Она робко прижалась губами к его губам, и он не замедлил с ответом. Страстно целуя ее, он расстегнул на ней накидку. Его пальцы пробежали по ее ключице и спустились к груди. Эзме боролась с собой из последних сил. Она не должна уступать желанию, которое он в ней пробуждает! Не должна…

Он посадил ее к себе на колени. Она почувствовала всю силу его возбуждения и невольно воспламенилась сама. Да, он хочет заняться с ней любовью. Но заниматься любовью и любить — не одно и то же…

Он осторожно положил руку на ее грудь, легко надавил на сосок большим пальцем. Сердце у нее забилось чаще, дыхание стало прерывистым.

Владеть собой… она должна взять себя в руки. Нельзя уступать своему вожделению… Хотя она изнывает от желания оставаться в его объятиях и оказаться в его постели.

Карета остановилась.

С бешено, бьющимся сердцем Куинн распахнул дверцу кареты и спрыгнул на землю. Убежденный, что Эзме испытывает не просто вожделение — что он ей нравится и она больше не вспоминает о его прошлом, — он не обращал внимания на потрясенные лица слуг. Обхватив Эзме за талию, он на руках внес ее в дом и дальше наверх. Жгучее желание смешивалось в нем с острой болью. Сколько раз он воображал себе эту картину — точнее, старался отогнать ее прочь? Может быть, все последние месяцы она только притворялась, что ненавидит его, потому что считала своим долгом его ненавидеть?
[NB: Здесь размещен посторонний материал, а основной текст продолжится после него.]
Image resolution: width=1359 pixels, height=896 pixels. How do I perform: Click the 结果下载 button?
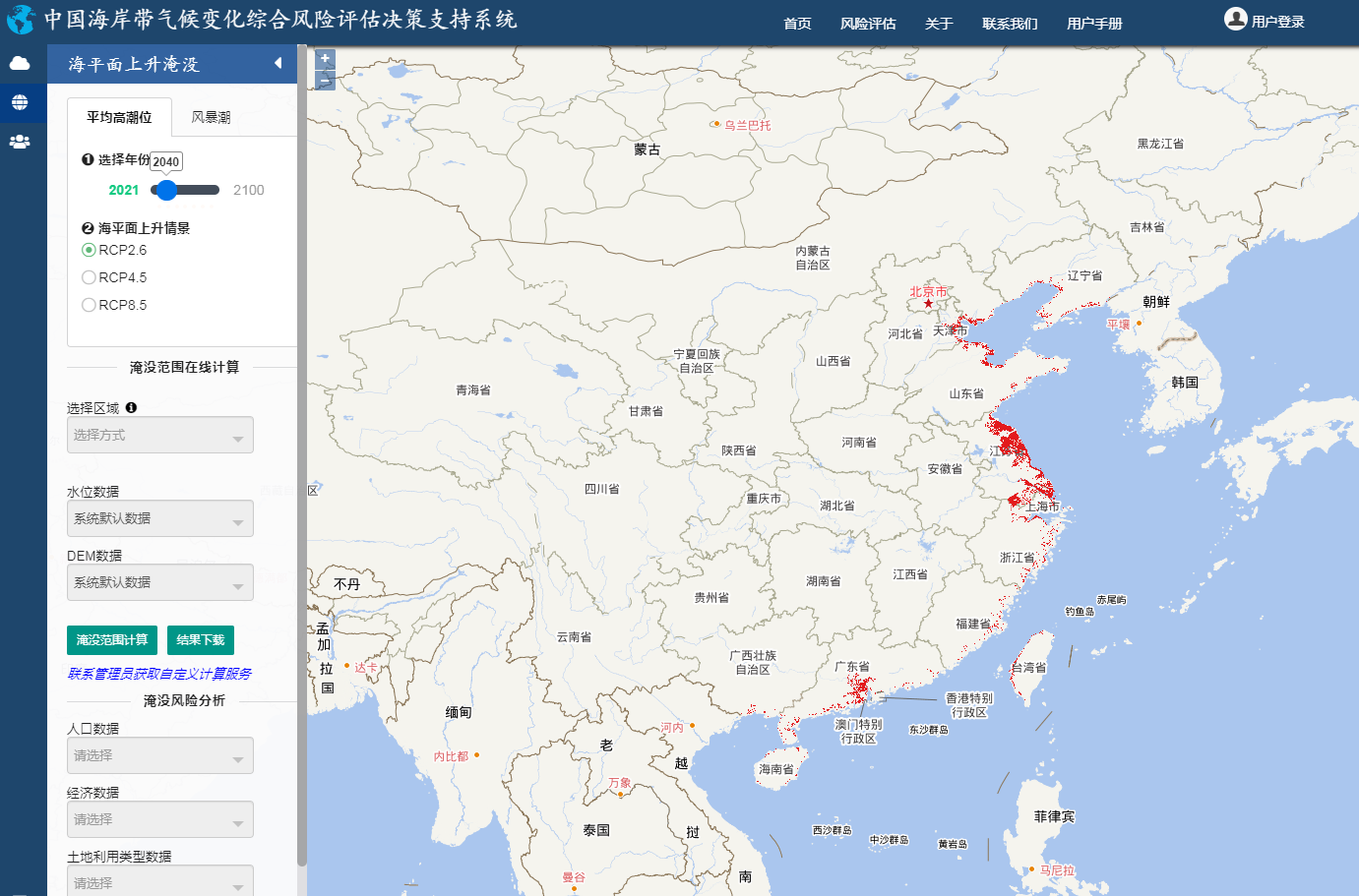click(x=201, y=640)
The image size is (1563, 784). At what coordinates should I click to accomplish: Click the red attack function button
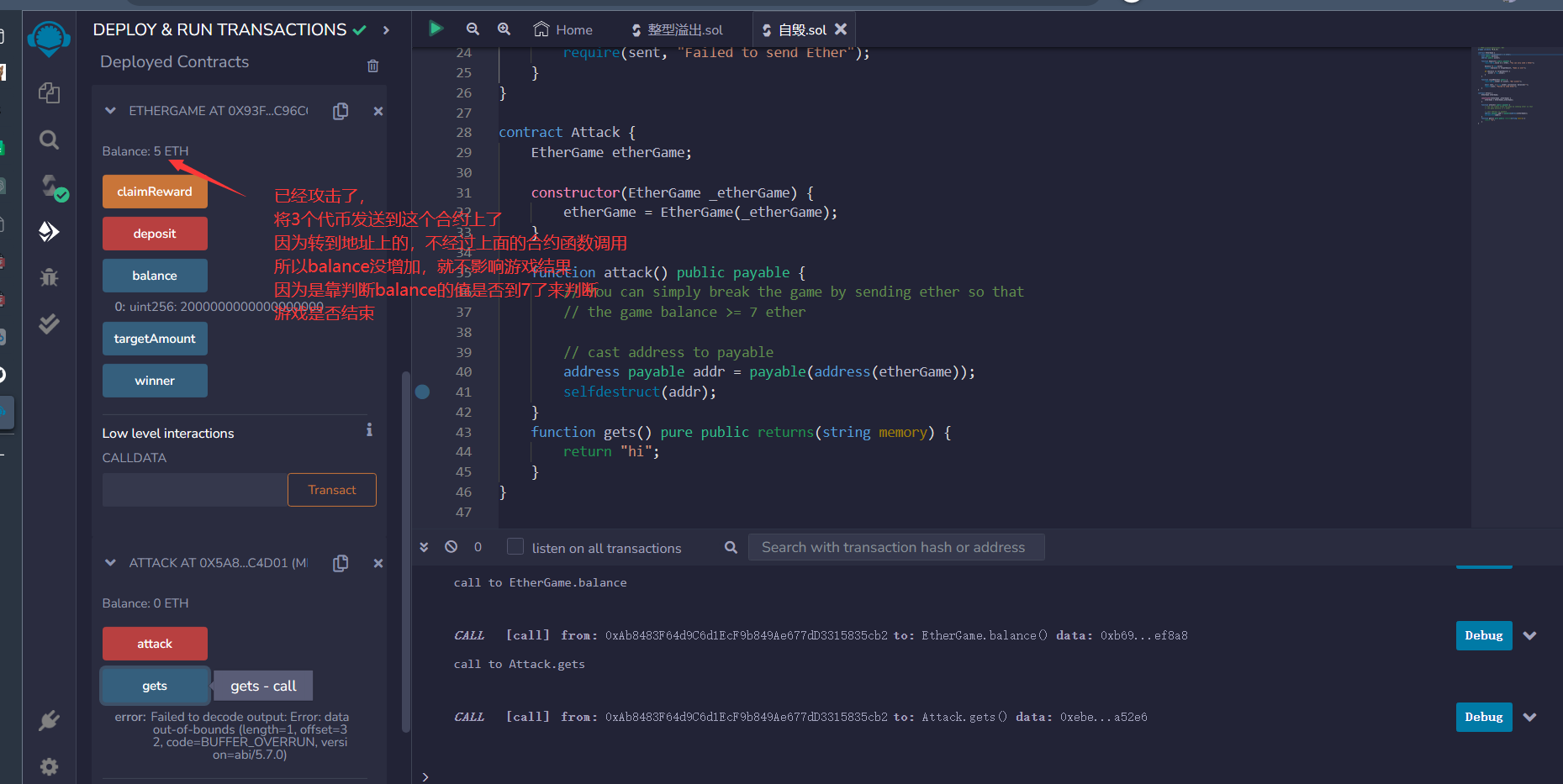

А может, она ненавидела его, пока не узнала его поближе и не поняла, что он — больше не тот повеса, каким был в юности?

Пока они не очутились в ее спальне, Эзме не произнесла ни слова.

На туалетном столике горело три свечи. Другие свечи стояли на столе у кровати; в камине полыхал огонь. Углы комнаты оставались неосвещенными.

Затаив дыхание, боясь, что она сейчас его прогонит, Куинн повернулся к ней лицом. Она так прекрасна и безмятежна, так хороша, правдива, и… Неужели он не оправдает ее доверия?

— Эзме, я должен идти, — с огромным трудом произнес он.

Она подошла к нему.

— После всего, что вы мне сказали? Останьтесь! — тихо попросила она. — Не оставляйте меня сегодня одну, Куинн! Я слишком долго была в одиночестве.

Как и он… В одиночестве.

Словно путник, который долго брел по пустыне и вдруг увидел вдали мерцающую ленту воды, он приблизился к ней. Эзме дернула завязки, и накидка упала на пол. Она стояла перед ним прекрасная и сияющая в роскошном платье, которое подчеркивало ее красоту.

Не в силах больше ждать ни минуты, он притянул ее к себе. Поцелуй его был пылким. О, как давно он мечтал об этом — еще до того, как они приехали в Эдинбург! Ему хотелось поцеловать ее с того самого мига, как она впервые взглянула на него умными, живыми глазами.

Она обвила руками его талию и прильнула к нему, как будто не хотела, чтобы он ее отпускал. Он целовал ее не спеша, смакуя каждый миг. На миг разжав объятия, он сбросил с себя плащ и тут же снова притянул ее к себе. Она положила руку ему на грудь и тихо спросила, глядя на него снизу вверх:

— Куинн, вы сделаете для меня кое-что?

— Все, что угодно, — ответил он, не лукавя.

Сейчас, здесь, наедине с ней он готов сделать для нее все, что в его силах.

На лице у Эзме появилось задумчивое выражение, как будто она дочитала научный трактат и обдумывала выводы.

— Значит, тем, кто горит желанием, и правда можно вертеть как угодно! — холодно заметила она — Очень интересно!

Он чуть не задохнулся от неожиданности. Так она… ставила на нем опыт? Притворялась? Наверное, решила, что он пытается ее соблазнить, чтобы заручиться ее поддержкой?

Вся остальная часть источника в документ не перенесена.